- _Working data_
•••••

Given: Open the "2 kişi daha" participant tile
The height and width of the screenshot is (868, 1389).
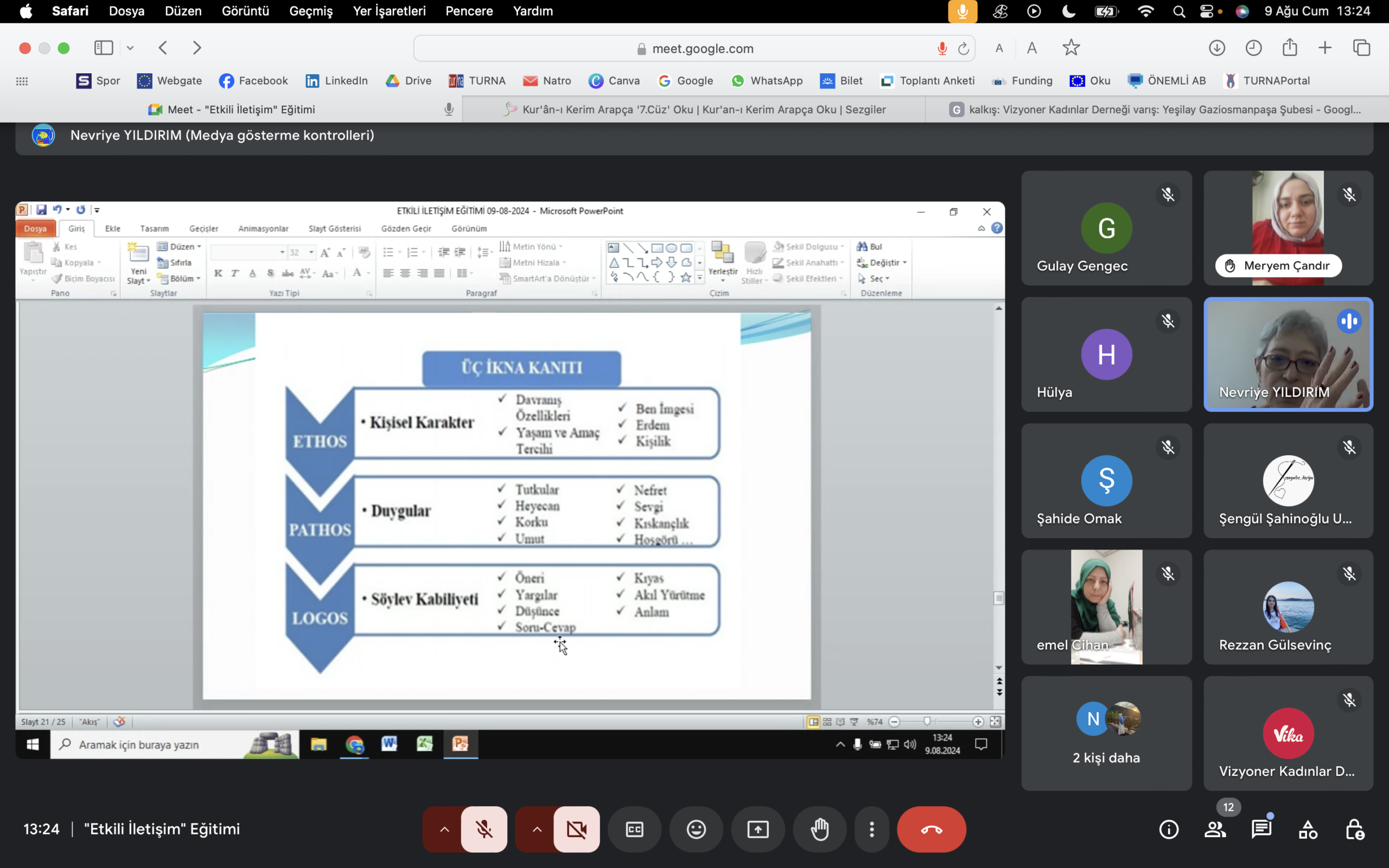Looking at the screenshot, I should [1106, 733].
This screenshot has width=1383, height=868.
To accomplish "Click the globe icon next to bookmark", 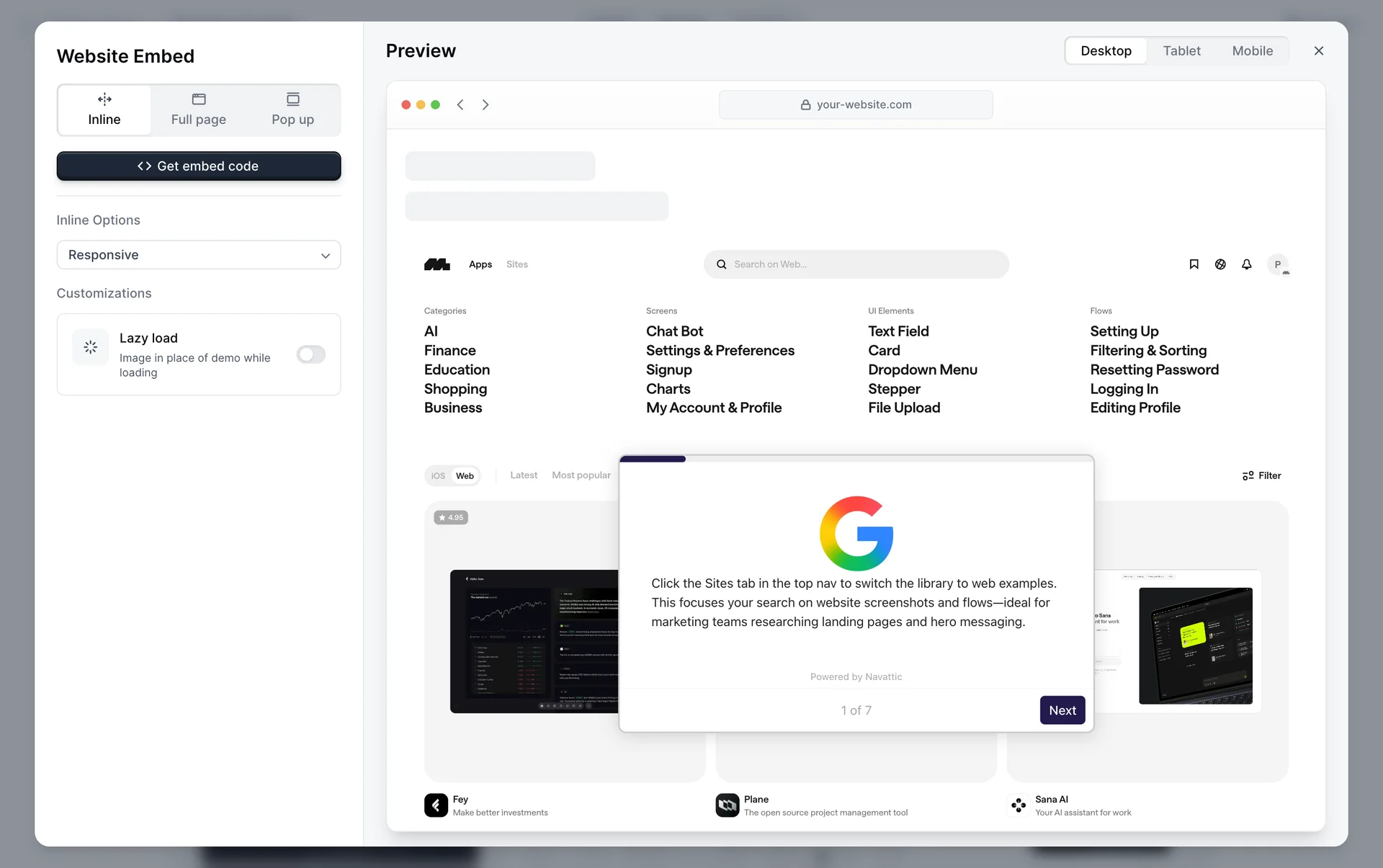I will point(1220,264).
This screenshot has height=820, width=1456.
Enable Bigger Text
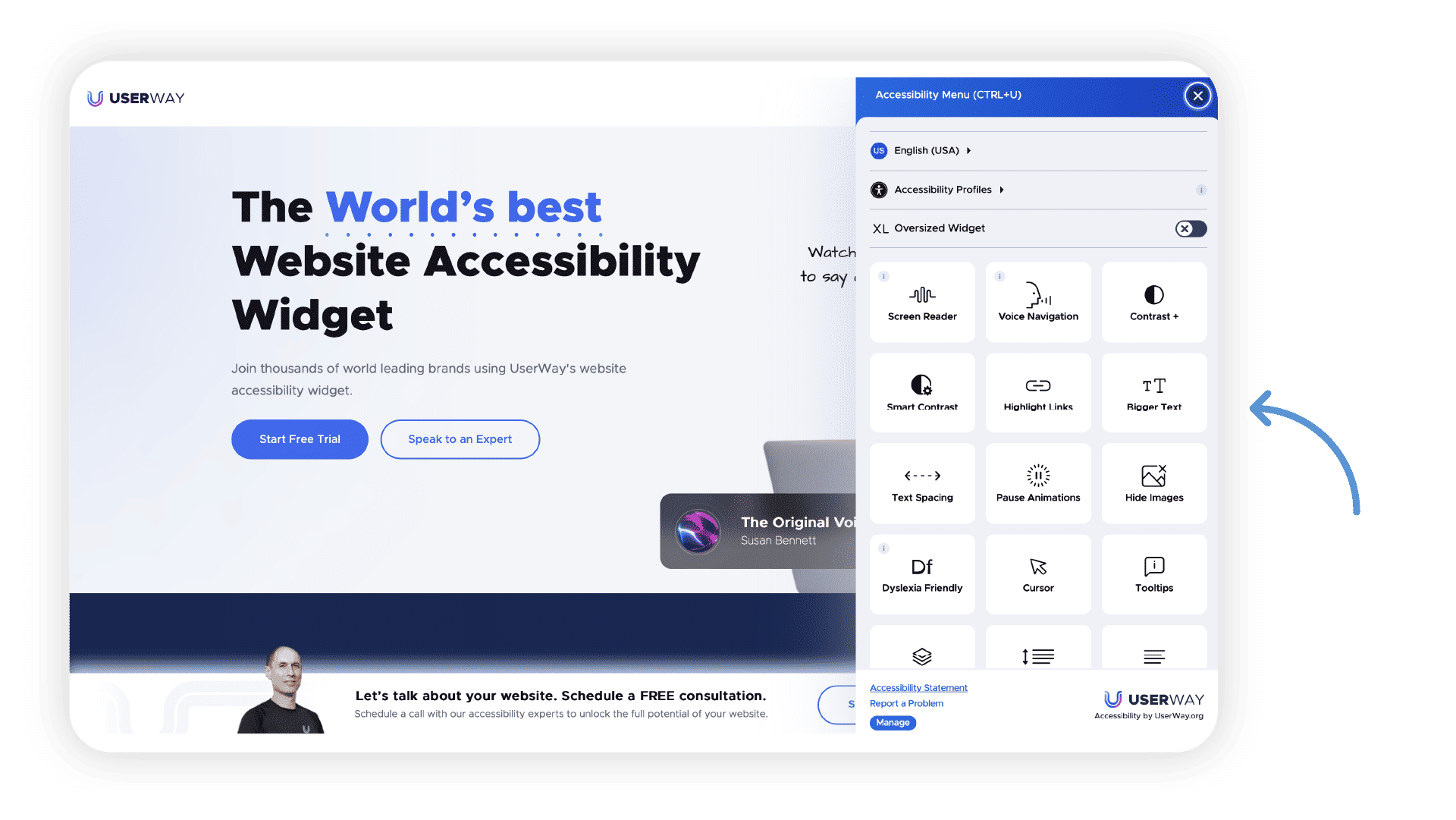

•••••

- _Task requirements_
Where a line of the records contains the word "This", copy that line.

- _Solution_
This screenshot has width=1383, height=868.
This screenshot has height=820, width=1456.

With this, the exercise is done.